Import and export-related violations may face more severe consequences as a result of the new customs statute, which calls for a wide range of severe punitive measures against offences related to commerce.
The Finance Act 2024 may be used to execute the law, which was approved by parliament on 25th October 2023, according to officials.
They said that the National Board of Revenue (NBR) is currently in the process of writing the regulations needed to put the new act into effect.
Comparing the new act to the Customs Act 1969, a recent analysis by Business Initiative Leading Development (BUILD) reveals a significant increase in the number and severity of the harsh penalties.
However, economists find it justified to curb the volume of misdeclaration, under-invoicing, and over-invoicing and check trade-based money laundering.
According to Global Financial Integrity, US $ 8.27 billion had flown out of Bangladesh on average annually (between 2009 and 2018) through under-and over-invoicing in export and import trade.
The BUILD review has found 98 subheadings of penalties in the Customs Act 1969 while the latest customs act contains 45. Nonetheless, the new law has generally increased the severity of the punishments.
For example, under the new act, customs authorities have the authority to impose fourfold penalties, instead of the current twofold, for false statements made in import-export (unreal statement section 33).
Customs will impose a 10-per cent penalty (in the form of interest on the tax) if duties, taxes, or other modifications are not paid by the deadline following import-export transaction. Any remaining balance would likewise be subject to the same penalty.
However, the analysis concludes that the penalty clause is absent from the existing act.
In an attempt to unload or load goods from customs points other than declared ports, the new act has reduced the penalty but increased the time of imprisonment for at least one year, keeping a maximum of six years in jail unchanged.

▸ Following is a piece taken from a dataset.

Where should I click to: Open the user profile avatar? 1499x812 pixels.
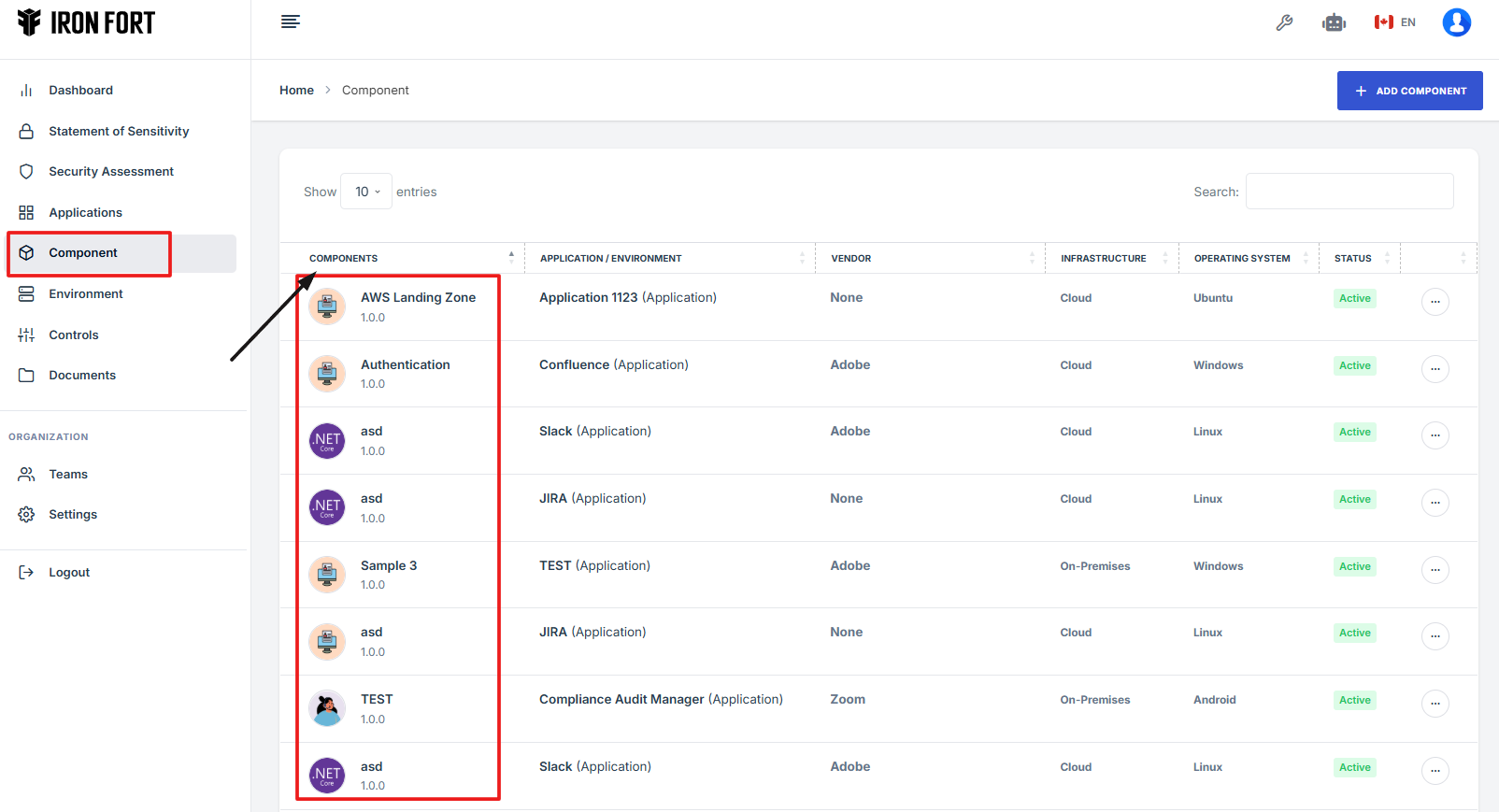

However, the penalty has been reduced to two times from the existing ten times on the value of the goods.
Fines have also been increased for irregularities in the transshipment of goods, temporary stock of import goods, boat notes, declaration of cargo or arrival time of transport, routes, crew, passengers, names of customs stations as arrival of goods.
As per the Trade Facilitation Agreement (Article ii: (b) additional fees, charges, etc beyond customs duty will be considered as ODC, which is contradictory to the TFA agreement and WTO rules.